Click-target data:
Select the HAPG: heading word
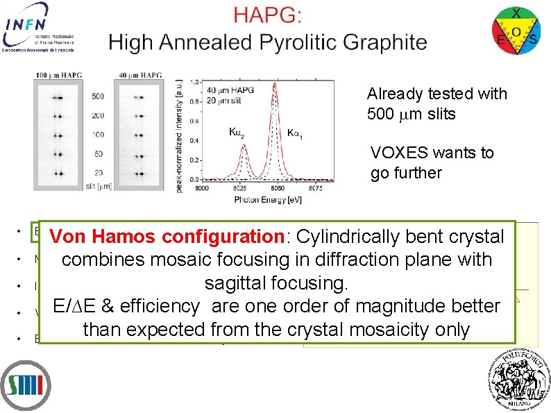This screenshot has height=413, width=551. click(x=267, y=16)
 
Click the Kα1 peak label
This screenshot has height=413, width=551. click(x=296, y=131)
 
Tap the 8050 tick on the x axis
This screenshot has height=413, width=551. click(x=278, y=187)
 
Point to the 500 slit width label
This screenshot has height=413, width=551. click(x=98, y=96)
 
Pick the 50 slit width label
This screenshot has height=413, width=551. click(x=99, y=153)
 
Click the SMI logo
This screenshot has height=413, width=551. click(x=25, y=385)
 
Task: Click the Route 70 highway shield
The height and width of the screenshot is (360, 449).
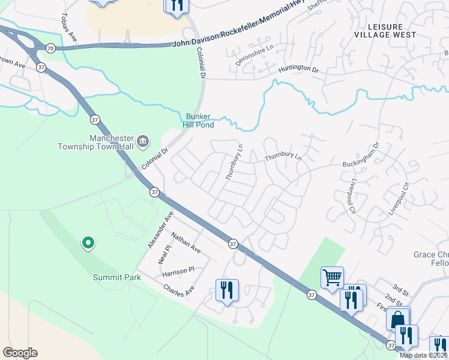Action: tap(50, 48)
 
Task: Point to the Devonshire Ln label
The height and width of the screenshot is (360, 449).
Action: tap(254, 54)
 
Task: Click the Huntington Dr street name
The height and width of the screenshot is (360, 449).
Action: tap(298, 70)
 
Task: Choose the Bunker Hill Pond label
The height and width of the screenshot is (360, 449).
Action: tap(199, 120)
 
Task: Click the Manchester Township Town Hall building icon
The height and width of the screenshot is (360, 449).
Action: tap(143, 142)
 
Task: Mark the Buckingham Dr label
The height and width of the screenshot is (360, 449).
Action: tap(361, 154)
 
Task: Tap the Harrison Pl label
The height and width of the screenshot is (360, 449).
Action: tap(179, 271)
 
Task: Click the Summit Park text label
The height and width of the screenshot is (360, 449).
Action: tap(116, 277)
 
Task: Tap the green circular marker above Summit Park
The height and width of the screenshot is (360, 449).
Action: tap(88, 242)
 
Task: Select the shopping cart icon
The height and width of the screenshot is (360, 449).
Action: tap(332, 277)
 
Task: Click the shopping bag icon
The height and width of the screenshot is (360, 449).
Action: tap(398, 318)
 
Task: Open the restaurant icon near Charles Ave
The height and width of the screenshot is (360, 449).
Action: tap(227, 290)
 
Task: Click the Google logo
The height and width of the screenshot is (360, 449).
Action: tap(20, 353)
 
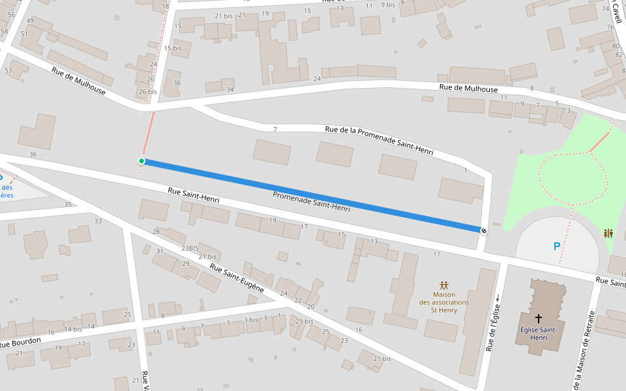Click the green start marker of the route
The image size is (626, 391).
pyautogui.click(x=141, y=161)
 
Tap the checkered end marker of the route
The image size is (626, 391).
pyautogui.click(x=483, y=230)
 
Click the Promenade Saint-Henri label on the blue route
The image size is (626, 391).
pyautogui.click(x=311, y=201)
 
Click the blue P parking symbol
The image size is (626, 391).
pyautogui.click(x=556, y=246)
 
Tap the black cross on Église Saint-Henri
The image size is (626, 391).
pyautogui.click(x=539, y=319)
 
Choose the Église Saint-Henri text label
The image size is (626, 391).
pyautogui.click(x=539, y=334)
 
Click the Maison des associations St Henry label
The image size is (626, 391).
pyautogui.click(x=443, y=302)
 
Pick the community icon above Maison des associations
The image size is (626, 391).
pyautogui.click(x=444, y=285)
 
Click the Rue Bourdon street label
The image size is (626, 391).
pyautogui.click(x=20, y=341)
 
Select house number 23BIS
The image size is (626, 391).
pyautogui.click(x=190, y=248)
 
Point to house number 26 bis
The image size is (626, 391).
pyautogui.click(x=148, y=92)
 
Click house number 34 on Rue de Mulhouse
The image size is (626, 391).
pyautogui.click(x=230, y=89)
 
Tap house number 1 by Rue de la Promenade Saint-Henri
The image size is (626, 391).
pyautogui.click(x=466, y=171)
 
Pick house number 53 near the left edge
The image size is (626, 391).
pyautogui.click(x=8, y=70)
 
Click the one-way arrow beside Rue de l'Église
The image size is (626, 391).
pyautogui.click(x=498, y=298)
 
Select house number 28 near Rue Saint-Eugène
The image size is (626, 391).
pyautogui.click(x=156, y=232)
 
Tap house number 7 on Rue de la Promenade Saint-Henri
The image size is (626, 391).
pyautogui.click(x=275, y=129)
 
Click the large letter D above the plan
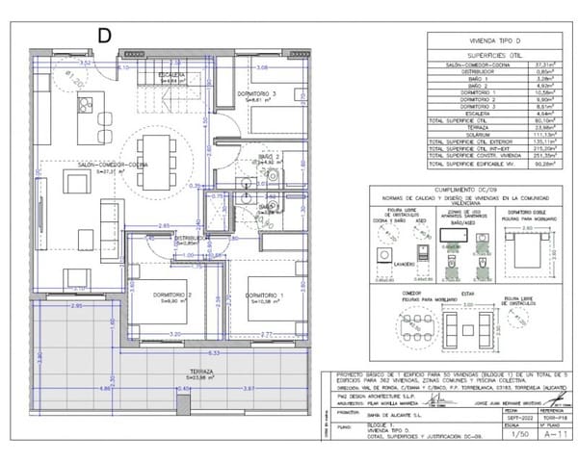104,34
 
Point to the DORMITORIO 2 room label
173,295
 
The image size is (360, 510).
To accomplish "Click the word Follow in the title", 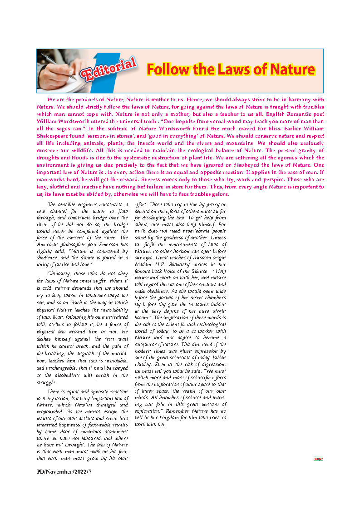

== Your goal ==
Rewrite the entire listing with every occurrence of "screenshot" replaced by "screen capture", leaving all other text unchanged. Omit the pictures from your answer.

== Solution to this exercise ==
Select the HAPG: heading word
This screen capture has height=413, width=551. click(x=267, y=16)
 
Click the Kα1 peak label
This screen capture has height=413, width=551. click(x=296, y=131)
 
Tap the 8050 tick on the x axis
This screen capture has height=413, width=551. click(x=278, y=187)
 
Point to the 500 slit width label
This screen capture has height=413, width=551. click(x=98, y=96)
 
Pick the 50 slit width label
This screen capture has height=413, width=551. click(x=99, y=153)
 
Click the SMI logo
This screen capture has height=413, width=551. click(x=25, y=385)
 
Task: Click the Route 70 highway shield
The height and width of the screen capture is (360, 449).
Action: tap(50, 48)
 
Task: Point to the Devonshire Ln label
The height and width of the screen capture is (360, 449).
Action: tap(254, 54)
 
Task: Click the Huntington Dr street name
The height and width of the screen capture is (360, 449).
Action: tap(298, 70)
 
Task: Choose the Bunker Hill Pond label
The height and width of the screen capture is (360, 449).
Action: tap(199, 120)
 
Task: Click the Manchester Township Town Hall building icon
The height and width of the screen capture is (360, 449).
Action: tap(143, 142)
 
Task: Mark the Buckingham Dr label
The height and width of the screen capture is (360, 449).
Action: tap(361, 154)
 
Task: Tap the Harrison Pl label
The height and width of the screen capture is (360, 449).
Action: tap(179, 271)
 
Task: Click the Summit Park text label
The height and width of the screen capture is (360, 449).
Action: tap(116, 277)
 
Task: Tap the green circular marker above Summit Park
The height and width of the screen capture is (360, 449).
Action: tap(88, 242)
 
Task: Select the shopping cart icon
The height and width of the screen capture is (360, 449).
Action: tap(332, 277)
 
Task: Click the shopping bag icon
The height and width of the screen capture is (360, 449).
Action: tap(398, 318)
 
Task: Open the restaurant icon near Charles Ave
The height and width of the screen capture is (360, 449).
Action: tap(227, 290)
 
Task: Click the Google logo
The height and width of the screen capture is (360, 449).
Action: tap(20, 353)
 
Click the green start marker of the route
The image size is (626, 391).
pyautogui.click(x=141, y=161)
 
Tap the checkered end marker of the route
The image size is (626, 391).
pyautogui.click(x=483, y=230)
 
Click the Promenade Saint-Henri label on the blue route
The image size is (626, 391).
pyautogui.click(x=311, y=201)
 
Click the blue P parking symbol
The image size is (626, 391).
pyautogui.click(x=556, y=246)
 
Tap the black cross on Église Saint-Henri
The image size is (626, 391).
pyautogui.click(x=539, y=319)
 
Choose the Église Saint-Henri text label
The image size is (626, 391).
pyautogui.click(x=539, y=334)
 
Click the Maison des associations St Henry label
The image size is (626, 391).
pyautogui.click(x=443, y=302)
 
Pick the community icon above Maison des associations
The image size is (626, 391).
pyautogui.click(x=444, y=285)
 
Click the Rue Bourdon street label
The image size is (626, 391).
pyautogui.click(x=20, y=341)
 
Select house number 23BIS
The image size is (626, 391).
pyautogui.click(x=190, y=248)
 
Point to house number 26 bis
The image size is (626, 391).
pyautogui.click(x=148, y=92)
 
Click house number 34 on Rue de Mulhouse
The image size is (626, 391).
pyautogui.click(x=230, y=89)
 
Tap house number 1 by Rue de la Promenade Saint-Henri
The image size is (626, 391).
pyautogui.click(x=466, y=171)
 
Pick house number 53 near the left edge
The image size is (626, 391).
pyautogui.click(x=8, y=70)
 
Click the one-way arrow beside Rue de l'Église
The image size is (626, 391).
pyautogui.click(x=498, y=298)
 
Select house number 28 near Rue Saint-Eugène
The image size is (626, 391).
pyautogui.click(x=156, y=232)
 
Tap house number 7 on Rue de la Promenade Saint-Henri
The image size is (626, 391).
pyautogui.click(x=275, y=129)
 
Click the large letter D above the plan
104,34
 
Point to the DORMITORIO 2 room label
173,295
 
The image size is (360, 510).
To accomplish "Click the word Follow in the title", 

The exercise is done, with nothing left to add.